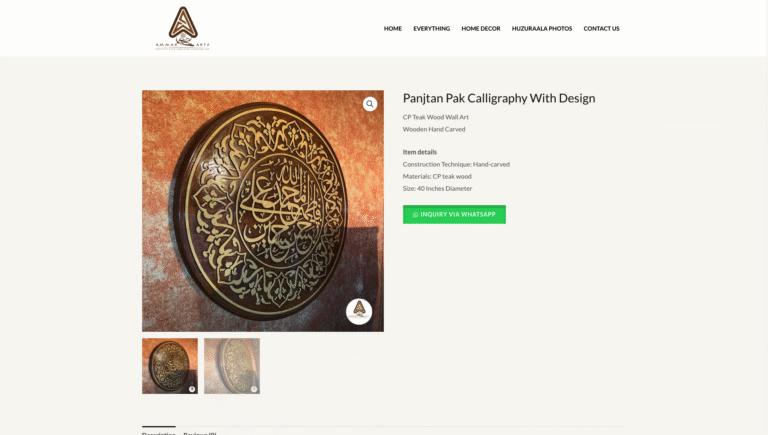The height and width of the screenshot is (435, 768).
Task: Switch to the Reviews (0) tab
Action: pos(200,433)
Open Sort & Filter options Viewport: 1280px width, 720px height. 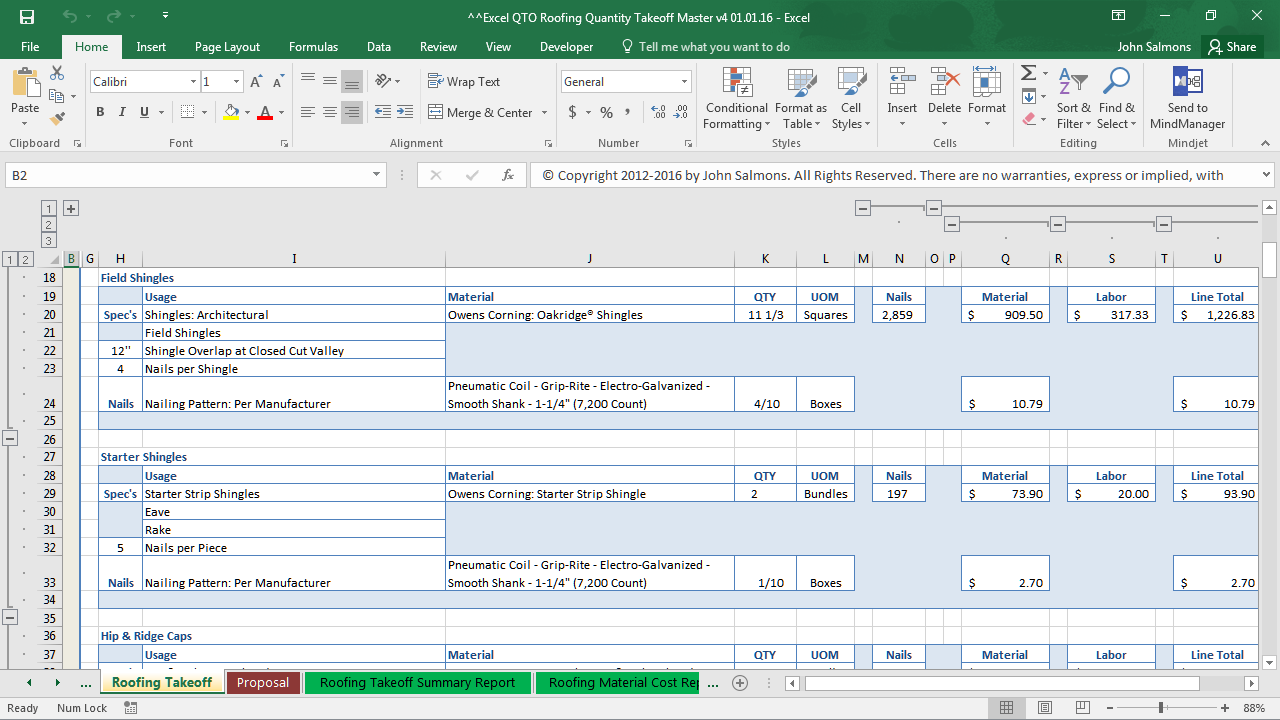pyautogui.click(x=1073, y=97)
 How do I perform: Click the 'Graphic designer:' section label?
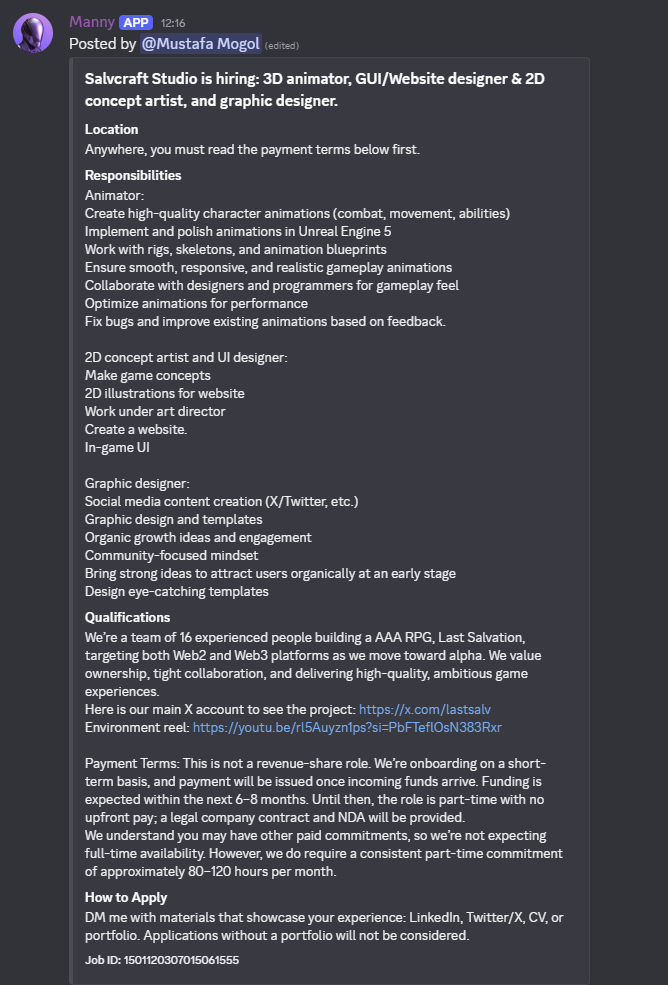[x=137, y=484]
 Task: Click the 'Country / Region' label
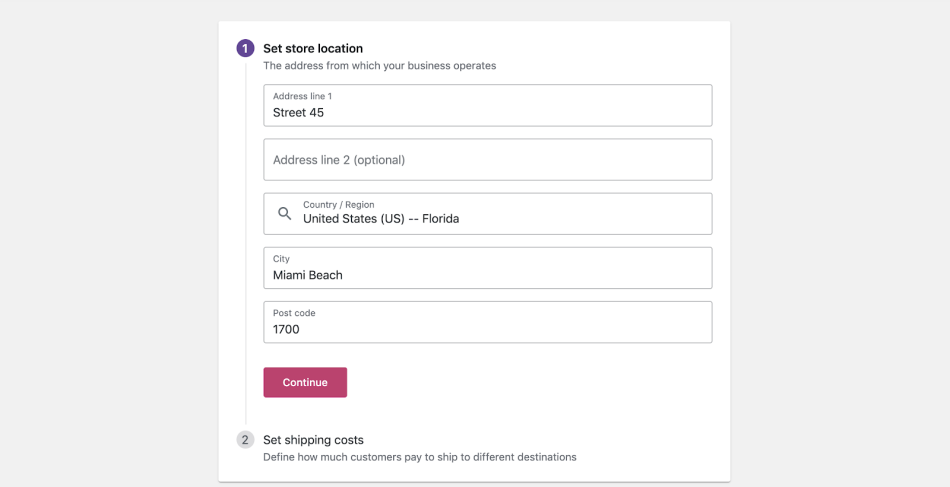(x=339, y=205)
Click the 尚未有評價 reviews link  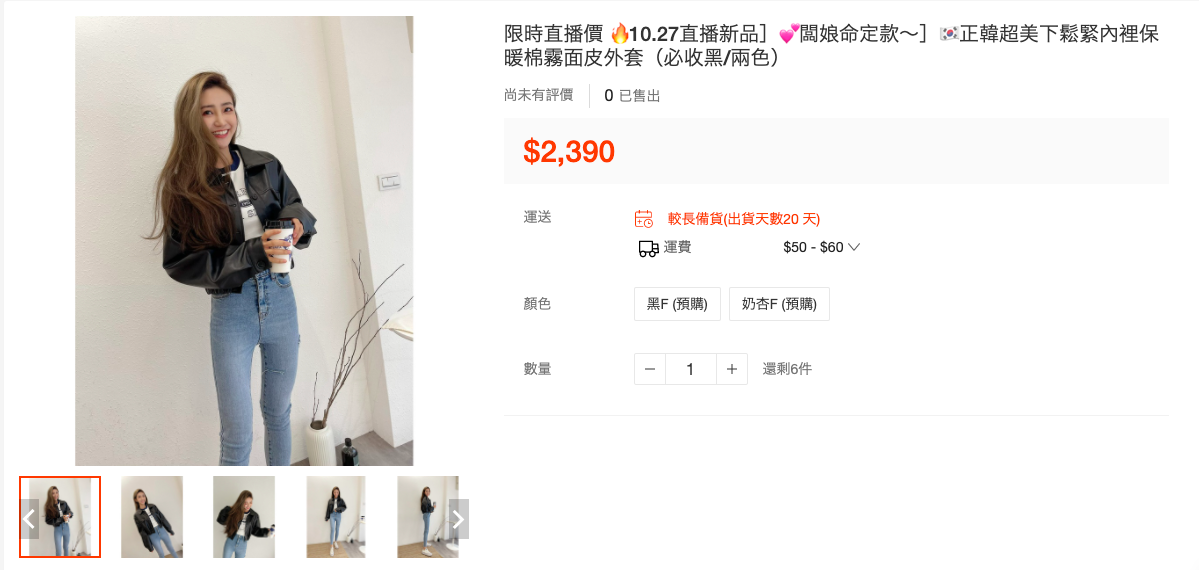click(x=538, y=95)
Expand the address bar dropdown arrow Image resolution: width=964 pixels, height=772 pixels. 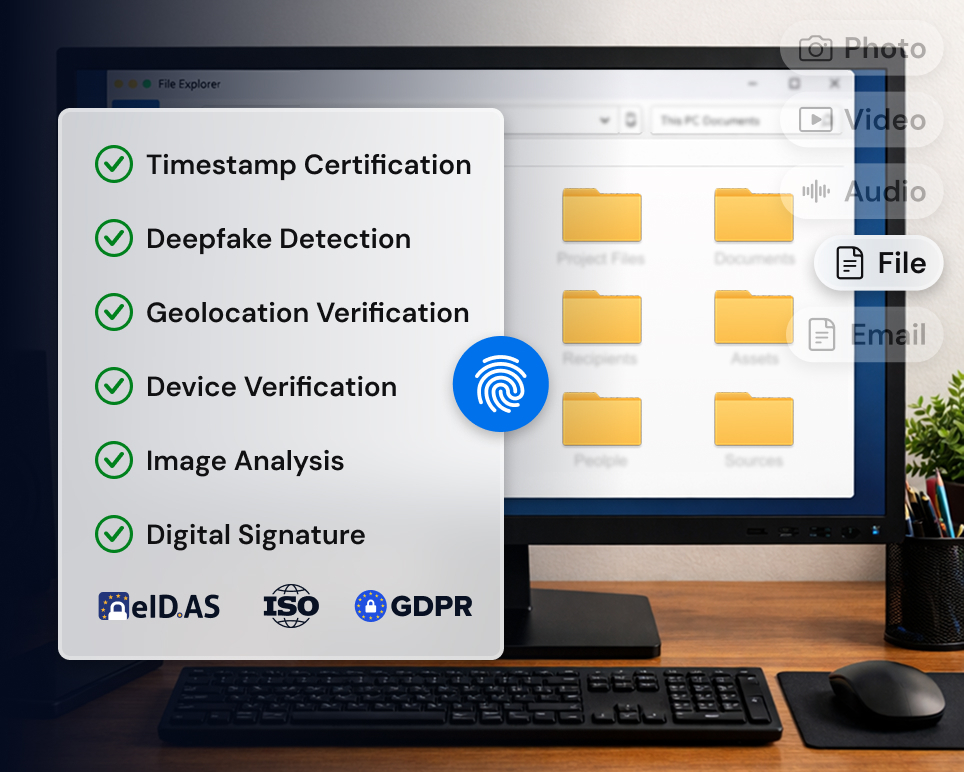(x=605, y=121)
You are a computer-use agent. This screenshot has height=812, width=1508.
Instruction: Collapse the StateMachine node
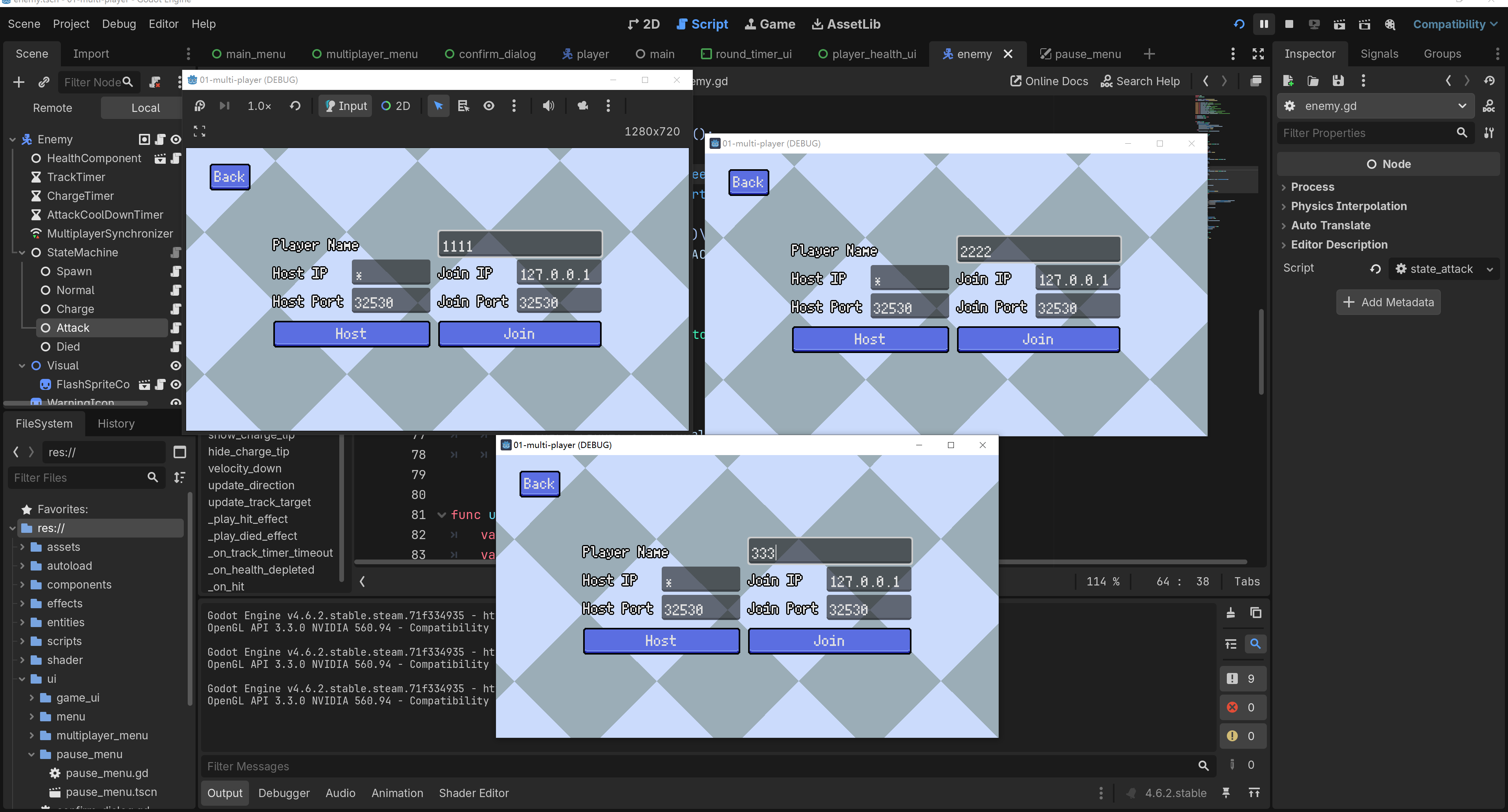pos(22,252)
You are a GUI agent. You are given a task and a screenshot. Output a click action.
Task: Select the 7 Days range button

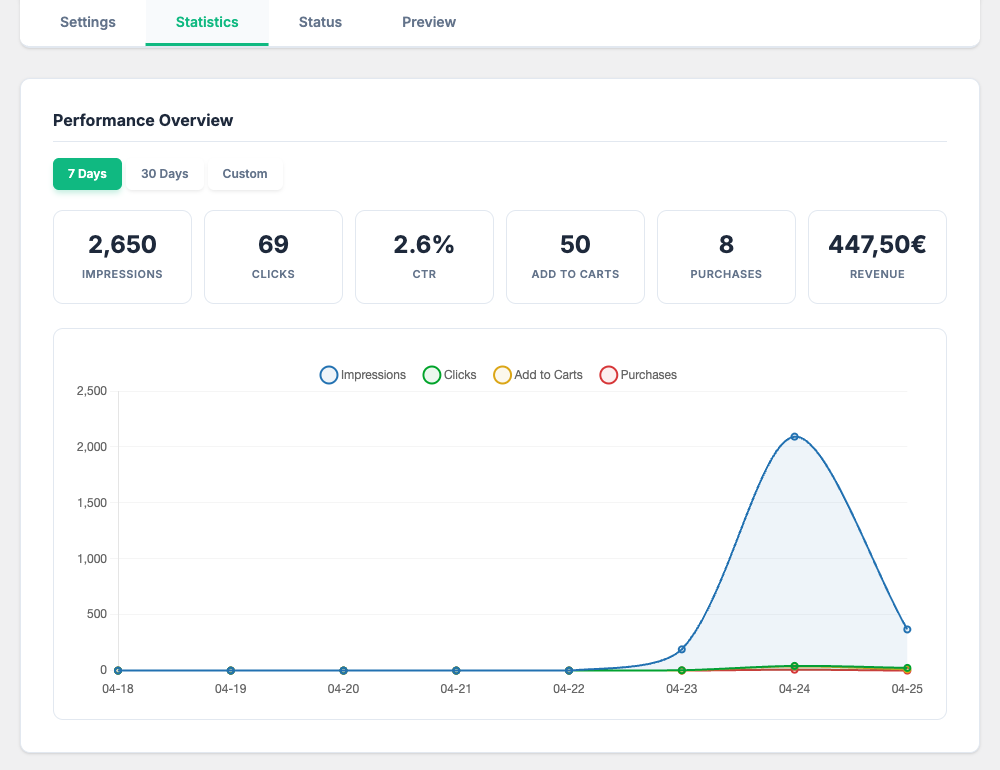tap(87, 174)
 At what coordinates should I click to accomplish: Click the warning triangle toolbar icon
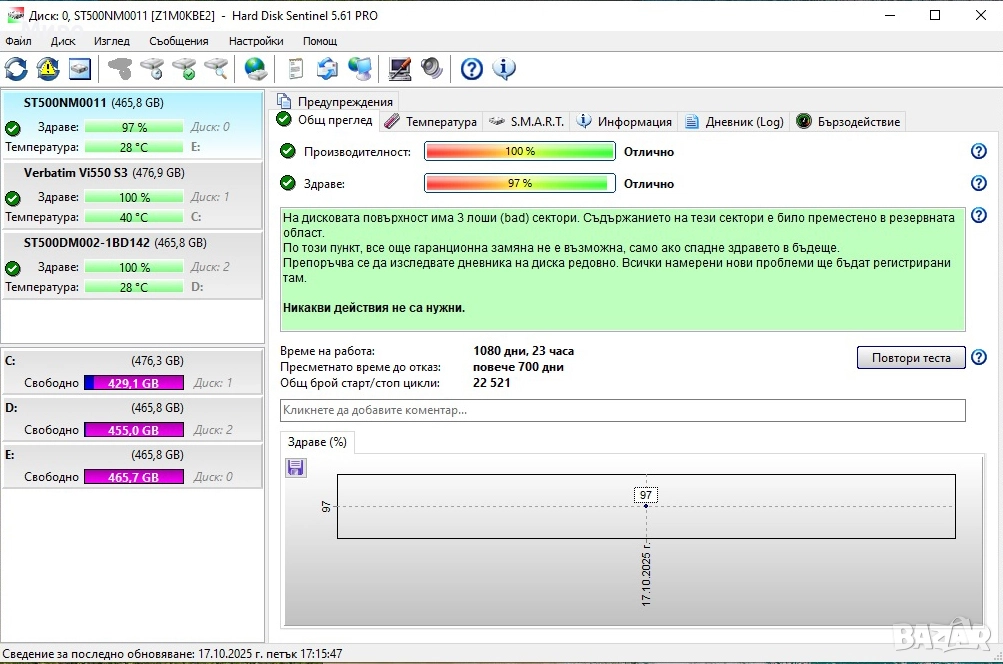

┄┄┄┄┄┄

> _WHAT TO WORK ON_: Starting with the line containing "You are a computer-use" and going on through the end of the items, write out every line again, requests included, with each coordinate in the answers multiplied by 2 and rounded to a whole number, halves rounding up. Leave the pictures out.

> _OUTPUT FOR THIS TASK_:
You are a computer-use agent. This screenshot has height=812, width=1508.
Instruction: Collapse the StateMachine node
pos(44,504)
You are a GUI agent. You are given a task and a screenshot. Output a click action.
Task: Select the 7 Days range button

tap(174, 348)
 At what coordinates should I click to accomplish: Click the warning triangle toolbar icon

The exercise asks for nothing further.